When families are not included in the conversation, she adds, “they’re not prepared to act as a surrogate decision-maker for their loved one.”
Teaching the Art of Difficult Conversations
Ariadne Labs is working with large health groups to develop training programs for doctors, says Block, who is also a founding chair of the psychosocial oncology and palliative care department at Dana-Farber Cancer Institute and an advisor to the nonprofit The Conversation Project, which urges people to express their end-of-life wishes. But “we need a national effort to integrate this kind of approach.”
For now, health professionals can access Ariadne Labs’ Serious Illness Conversation Guide, which gives them seven key questions to ask during an end-of life conversation with a patient. Among them: “If your health situation worsens, what are your most important goals?” and “If you become sicker, how much are you willing to go through for the possibility of gaining more time?”
Centers for Medicare & Medicaid Services (CMS) does not distribute information to providers on how best to conduct end-of-life conversations with their patients. While the agency declined to be interviewed on the subject of physician training, spokesman Aaron Albright said, “The stakeholders who recommended this policy are now working to help providers learn best practices for providing advance care planning. We applaud these efforts and encourage the professionals who care for Medicare beneficiaries to take advantage of this education.”
‘Doctors Die Differently’
Blumenauer says there’s too much work left to take a victory lap. He’ll introduce legislation in the next Congress to not only better train health care providers, but also make sure that when they have end-of-life conversations, the information is captured and follows patients across state lines in electronic medical records. “We’ve now got to make sure that the patient’s wishes are actually observed.”

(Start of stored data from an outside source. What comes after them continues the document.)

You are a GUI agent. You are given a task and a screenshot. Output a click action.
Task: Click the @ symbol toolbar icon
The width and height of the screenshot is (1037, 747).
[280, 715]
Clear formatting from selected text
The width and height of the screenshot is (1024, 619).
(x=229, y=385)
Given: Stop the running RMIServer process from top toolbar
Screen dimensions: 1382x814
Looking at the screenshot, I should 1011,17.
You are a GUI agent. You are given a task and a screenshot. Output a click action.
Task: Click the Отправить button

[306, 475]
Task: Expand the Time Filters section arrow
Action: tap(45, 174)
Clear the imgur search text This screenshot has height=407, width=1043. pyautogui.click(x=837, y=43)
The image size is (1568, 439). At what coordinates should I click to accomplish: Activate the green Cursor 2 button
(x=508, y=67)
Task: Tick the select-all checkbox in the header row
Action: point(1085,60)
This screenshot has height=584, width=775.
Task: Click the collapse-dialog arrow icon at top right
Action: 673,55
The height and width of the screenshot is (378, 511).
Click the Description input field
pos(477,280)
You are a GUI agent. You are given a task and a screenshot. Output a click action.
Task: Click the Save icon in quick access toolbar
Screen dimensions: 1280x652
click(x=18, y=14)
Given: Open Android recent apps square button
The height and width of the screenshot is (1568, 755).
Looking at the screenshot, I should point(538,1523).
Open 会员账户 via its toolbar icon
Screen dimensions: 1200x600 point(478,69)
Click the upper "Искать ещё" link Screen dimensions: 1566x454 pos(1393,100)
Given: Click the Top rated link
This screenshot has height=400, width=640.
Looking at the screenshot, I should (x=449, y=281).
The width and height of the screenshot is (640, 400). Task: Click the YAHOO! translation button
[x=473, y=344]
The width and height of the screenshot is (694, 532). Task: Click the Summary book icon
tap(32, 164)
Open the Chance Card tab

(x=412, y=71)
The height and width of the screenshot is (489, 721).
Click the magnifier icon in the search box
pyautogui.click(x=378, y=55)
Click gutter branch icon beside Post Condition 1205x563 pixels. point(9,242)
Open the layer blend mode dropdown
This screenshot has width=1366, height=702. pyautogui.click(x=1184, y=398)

The goal of an end-of-life conversation — ideally, multiple conversations as circumstances change — is for people to clearly state their choices, he says. “For me and members of my family, we want to know what we’re getting into and don’t want unnecessary pain and suffering.”
As these conversations between doctors and patients become routine, it will reduce the percentage of Medicare dollars that flow into the last year of life, Blumenauer believes. That’s because more people will make the kinds of informed choices that doctors make for themselves today.
“Doctors die differently than the rest of us. As a class, doctors have less overall health care in the last year of their life than the typical American,” he says. “It’s not that they can’t afford aggressive treatment, it’s that they know what works. I’m hopeful we’ll have the same choices as doctors and will know what works, leading to less unnecessary care, unnecessary suffering and higher quality of life in our final years of life.”